Sur ces entrefaites, les mécontents de Malaga avaient imploré le secours de Bâdîs. Celui-ci déclara d’abord la guerre à Mohammed, mais bientôt après, il se réconcilia avec lui. Alors on proclama le prince d’Algéziras, qui portait aussi le nom de Mohammed et qui prit à son tour le titre de calife. A cette époque il y en avait donc quatre depuis Séville jusqu’à Ceuta: c’étaient le soi-disant Hichâm II à Séville, Mohammed à Malaga, l’autre Mohammed à Algéziras, et enfin Idrîs II. Deux d’entre eux n’avaient en réalité aucun pouvoir; les deux autres étaient des princes d’une mince importance, des roitelets, et l’abus du titre de calife était d’autant plus ridicule que, dans sa véritable acception, il indiquait le souverain de tout le monde musulman.

Le prince d’Algéziras échoua dans sa tentative.

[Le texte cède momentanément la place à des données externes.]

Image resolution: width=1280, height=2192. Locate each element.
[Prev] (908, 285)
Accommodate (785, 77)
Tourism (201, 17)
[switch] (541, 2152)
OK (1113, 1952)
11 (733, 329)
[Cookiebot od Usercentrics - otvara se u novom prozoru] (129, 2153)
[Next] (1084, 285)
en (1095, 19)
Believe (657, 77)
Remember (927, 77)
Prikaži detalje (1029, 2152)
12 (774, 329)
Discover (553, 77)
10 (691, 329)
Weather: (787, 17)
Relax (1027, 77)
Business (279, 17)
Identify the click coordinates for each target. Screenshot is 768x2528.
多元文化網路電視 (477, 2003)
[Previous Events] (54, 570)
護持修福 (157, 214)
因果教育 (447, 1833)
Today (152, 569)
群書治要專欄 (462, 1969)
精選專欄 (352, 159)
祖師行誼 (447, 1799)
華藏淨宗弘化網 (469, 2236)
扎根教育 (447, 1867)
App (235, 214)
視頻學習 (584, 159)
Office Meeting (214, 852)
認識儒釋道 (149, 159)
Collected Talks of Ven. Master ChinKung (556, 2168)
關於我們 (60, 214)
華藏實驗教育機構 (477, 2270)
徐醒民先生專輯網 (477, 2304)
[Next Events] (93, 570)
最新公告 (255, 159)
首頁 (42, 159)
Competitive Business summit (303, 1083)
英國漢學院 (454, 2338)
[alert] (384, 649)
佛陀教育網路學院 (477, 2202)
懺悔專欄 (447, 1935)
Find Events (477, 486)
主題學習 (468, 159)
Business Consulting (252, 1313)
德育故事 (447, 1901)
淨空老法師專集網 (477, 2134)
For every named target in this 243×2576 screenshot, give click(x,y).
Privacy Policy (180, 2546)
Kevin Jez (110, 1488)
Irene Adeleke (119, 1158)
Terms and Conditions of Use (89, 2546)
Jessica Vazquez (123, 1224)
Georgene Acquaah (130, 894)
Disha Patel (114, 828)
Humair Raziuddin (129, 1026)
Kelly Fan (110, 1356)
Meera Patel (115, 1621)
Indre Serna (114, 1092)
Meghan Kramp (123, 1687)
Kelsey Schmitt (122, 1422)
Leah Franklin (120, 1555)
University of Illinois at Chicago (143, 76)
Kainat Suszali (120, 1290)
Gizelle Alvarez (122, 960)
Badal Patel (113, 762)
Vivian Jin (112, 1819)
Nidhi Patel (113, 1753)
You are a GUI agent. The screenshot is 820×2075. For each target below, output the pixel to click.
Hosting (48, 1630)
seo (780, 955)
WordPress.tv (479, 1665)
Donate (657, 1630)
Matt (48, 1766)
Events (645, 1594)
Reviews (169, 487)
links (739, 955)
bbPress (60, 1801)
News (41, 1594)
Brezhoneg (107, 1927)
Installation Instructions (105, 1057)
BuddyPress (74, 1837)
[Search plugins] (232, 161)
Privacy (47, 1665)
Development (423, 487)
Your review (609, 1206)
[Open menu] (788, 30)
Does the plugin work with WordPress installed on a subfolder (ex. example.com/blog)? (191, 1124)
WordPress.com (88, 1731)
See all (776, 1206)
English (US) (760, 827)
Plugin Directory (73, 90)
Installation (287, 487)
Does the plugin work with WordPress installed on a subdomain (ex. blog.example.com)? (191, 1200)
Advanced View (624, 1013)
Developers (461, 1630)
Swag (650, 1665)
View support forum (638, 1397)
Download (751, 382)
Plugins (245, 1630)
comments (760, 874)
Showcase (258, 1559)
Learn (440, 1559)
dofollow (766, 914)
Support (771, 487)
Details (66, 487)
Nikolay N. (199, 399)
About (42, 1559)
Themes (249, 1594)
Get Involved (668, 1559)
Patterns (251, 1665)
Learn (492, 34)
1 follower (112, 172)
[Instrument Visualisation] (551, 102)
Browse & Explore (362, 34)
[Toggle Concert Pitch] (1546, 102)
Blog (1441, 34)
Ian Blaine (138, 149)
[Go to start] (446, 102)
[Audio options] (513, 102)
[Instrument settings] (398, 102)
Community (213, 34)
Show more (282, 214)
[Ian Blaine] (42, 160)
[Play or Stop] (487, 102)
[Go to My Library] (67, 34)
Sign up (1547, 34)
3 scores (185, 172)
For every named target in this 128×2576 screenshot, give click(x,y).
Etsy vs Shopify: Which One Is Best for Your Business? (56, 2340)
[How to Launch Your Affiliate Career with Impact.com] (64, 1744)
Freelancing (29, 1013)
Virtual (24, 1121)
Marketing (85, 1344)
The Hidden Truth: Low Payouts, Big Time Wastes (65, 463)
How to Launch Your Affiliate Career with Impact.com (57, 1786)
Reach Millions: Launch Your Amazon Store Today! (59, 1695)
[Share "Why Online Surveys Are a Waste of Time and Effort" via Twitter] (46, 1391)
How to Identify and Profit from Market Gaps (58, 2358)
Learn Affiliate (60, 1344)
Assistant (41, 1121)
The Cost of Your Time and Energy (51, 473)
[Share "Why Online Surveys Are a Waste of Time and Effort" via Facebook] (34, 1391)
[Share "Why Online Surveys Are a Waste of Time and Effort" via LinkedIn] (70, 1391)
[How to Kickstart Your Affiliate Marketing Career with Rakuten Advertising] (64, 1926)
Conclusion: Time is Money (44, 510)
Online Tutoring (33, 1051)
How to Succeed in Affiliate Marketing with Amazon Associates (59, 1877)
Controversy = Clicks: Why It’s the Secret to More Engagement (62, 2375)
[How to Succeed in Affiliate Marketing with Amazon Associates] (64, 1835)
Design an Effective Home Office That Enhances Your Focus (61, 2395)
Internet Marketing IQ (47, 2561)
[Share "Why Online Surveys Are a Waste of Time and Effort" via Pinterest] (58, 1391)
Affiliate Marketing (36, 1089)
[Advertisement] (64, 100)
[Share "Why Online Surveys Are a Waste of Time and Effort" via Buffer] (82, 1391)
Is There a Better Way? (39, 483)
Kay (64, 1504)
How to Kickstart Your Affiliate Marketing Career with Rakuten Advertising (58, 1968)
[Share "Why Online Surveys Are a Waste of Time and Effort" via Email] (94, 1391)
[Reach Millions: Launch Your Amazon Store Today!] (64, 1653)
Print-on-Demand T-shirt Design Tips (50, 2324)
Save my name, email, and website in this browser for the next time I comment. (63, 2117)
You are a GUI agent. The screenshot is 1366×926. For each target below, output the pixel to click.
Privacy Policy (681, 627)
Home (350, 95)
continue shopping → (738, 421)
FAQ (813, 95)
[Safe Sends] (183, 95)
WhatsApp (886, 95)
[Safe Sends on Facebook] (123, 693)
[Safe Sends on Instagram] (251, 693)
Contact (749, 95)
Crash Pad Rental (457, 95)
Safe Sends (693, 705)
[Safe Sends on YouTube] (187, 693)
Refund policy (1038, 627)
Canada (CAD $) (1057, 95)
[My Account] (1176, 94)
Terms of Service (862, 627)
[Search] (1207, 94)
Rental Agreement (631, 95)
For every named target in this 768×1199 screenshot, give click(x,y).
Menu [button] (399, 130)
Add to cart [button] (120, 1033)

Abandonné par ceux qui l’avaient appelé, il retourna précipitamment dans son pays, et mourut, peu de jours après, de honte et de douleur (1048-9).

Quatre ou cinq ans plus tard, Mohammed de Malaga rendit aussi le dernier soupir. Un de ses neveux (Idrîs III) aspira au trône, mais sans succès; cette fois, on rétablit le bon Idrîs II, et le destin ayant enfin cessé de le persécuter, il régna paisiblement jusqu’à ce qu’il payât, lui aussi, son tribut à la nature (1055). Un autre Hammoudite crut régner à sa place, mais Bâdîs frustra ses espérances. Véritable chef du parti berber, le roi de Grenade ne voulait plus d’un calife; il avait résolu d’en finir avec les Hammoudites et d’incorporer la principauté de Malaga dans ses Etats. Il exécuta son projet sans rencontrer de grands obstacles. Les Arabes, il est vrai, ne se soumirent à lui qu’à contre-cœur; mais ayant gagné les plus influents d’entre eux, tels que le vizir-cadi Abou-Abdallâh Djodhâmî61, il se soucia peu des murmures des autres; et quant aux Berbers, comme ils étaient convaincus de la faiblesse de leurs princes et de la nécessité de s’unir étroitement à leurs frères de Grenade, s’ils voulaient se maintenir contre le parti arabe qui gagnait chaque jour du terrain dans le Sud-ouest, ils favorisèrent les projets de Bâdîs plutôt qu’ils ne les contrarièrent. Le roi de Grenade devint donc maître de Malaga et tous les Hammoudites furent exilés. Ils jouèrent encore un rôle en Afrique, mais celui qu’ils avaient rempli en Espagne était terminé62.

57

Cette date se trouve chez Ibn-Bassâm, t. I, fol. 224 v.

58

Cet endroit n’existe plus, à ce qu’il paraît.

59

Abd-al-wâhid écrit ce nom Sacât, d’autres l’écrivent Sacout, ou, d’après la prononciation des Arabes d’Espagne, Sacôt (prononcez le t). Je crois donc que la voyelle longue dans la seconde syllabe a un son intermédiaire entre l’â et l’ô. En français on peut rendre ce son par la diphthongue au.

60

D’après Ibn-Khaldoun, il alla à Comarès, mais j’ai cru devoir suivre Homaidî.

61

Voyez Ibn-al-Khatîb, man. G., fol. 107 v. (article sur Bologguîn, fils de Bâdîs).

62

Abd-al-wâhid, p. 45-49; Ibn-Khaldoun, fol. 22 v., 23 r.; Maccarî, t. I, p. 132, 282-284.